Here's how Lewis structures are applied:

• For Cl₂O: Oxygen is the central atom with two bonding Cl atoms and two lone pairs.
• For NCl₃: Nitrogen shoKheads as the central atom, attached to three Cl atoms and one lone pair.
• For CCl₄: Carbon takes the center with four Cl atoms bonded around it and no lone pairs.
• For C₂Cl₄: Each carbon is sp² hybridized, forming a structure with Cl atoms and double bonds between carbons.

Lone Electron Pairs

Lone electron pairs, also known as non-bonding pairs, are pairs of valence electrons that are not shared with another atom in a covalent bond. These electrons occupy more space around the central atom than bonding pairs, leading to deviations in ideal bond angles.
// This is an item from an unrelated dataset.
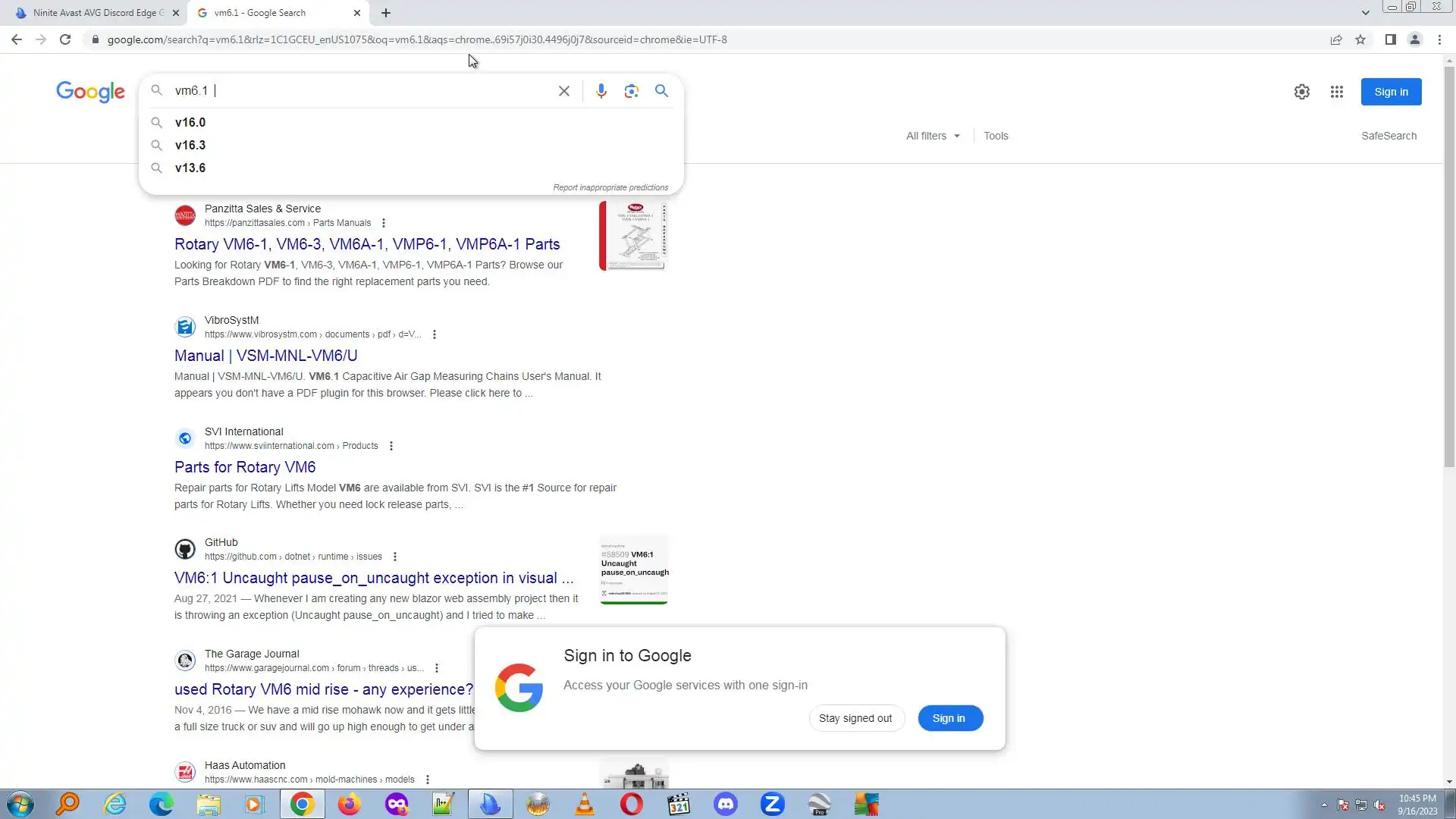Open Google apps grid menu
Image resolution: width=1456 pixels, height=819 pixels.
1336,92
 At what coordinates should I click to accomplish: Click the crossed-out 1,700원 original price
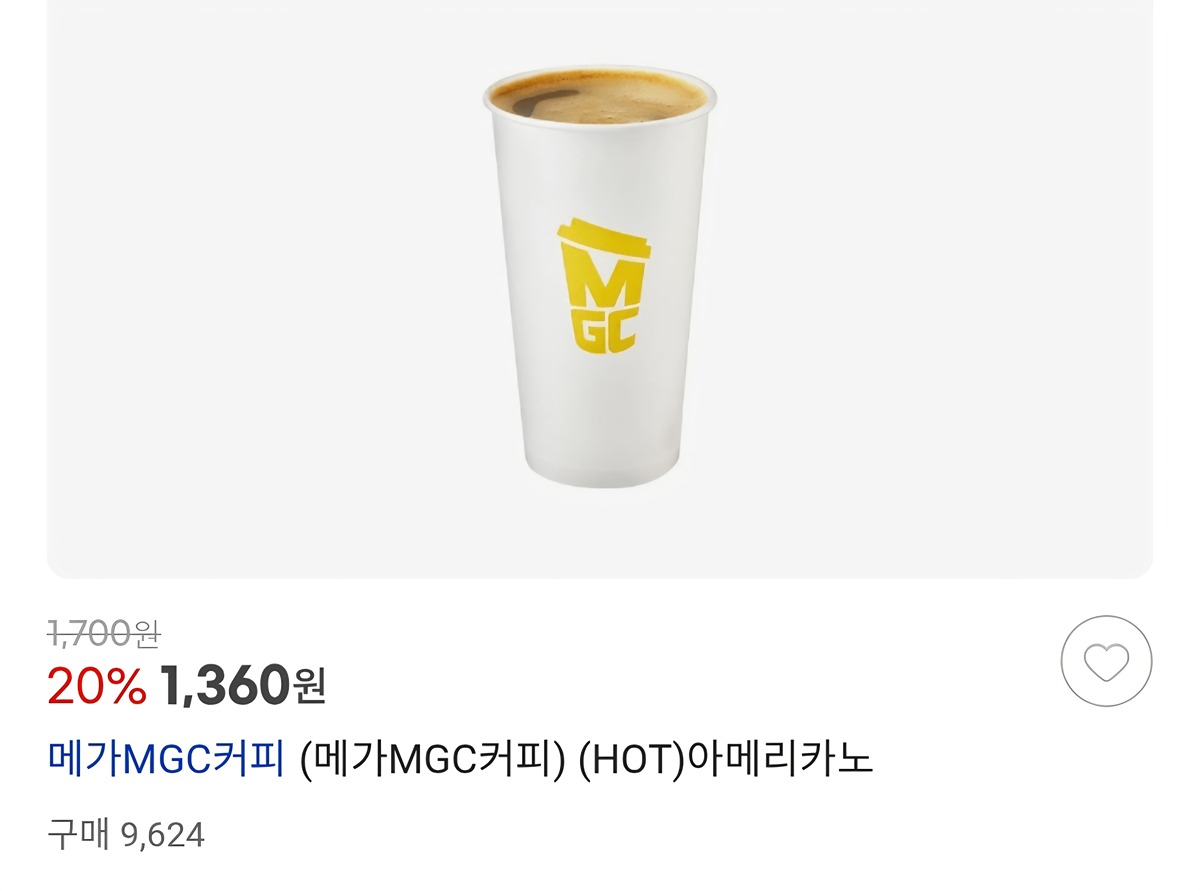(x=105, y=632)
Their presence is crucial in understanding molecular geometry, as they cause repulsion that distorts ideal bond geometries.

Consider the impact of lone pairs in the following:

• Cl₂O: Oxygen's two lone pairs push the chlorine atoms together, reducing the bond angle to around 104.5°.
• NCl₃: The single lone pair on nitrogen slightly pushes the Cl atoms, reducing the ideal bond angle to about 107°.
• CCl₄: Lacks lone pairs, so the bond angle remains at the typical 109.5°.
• C₂Cl₄: Focus is more on the bonding framework. The angles are influenced by the central carbon atom and double bonding.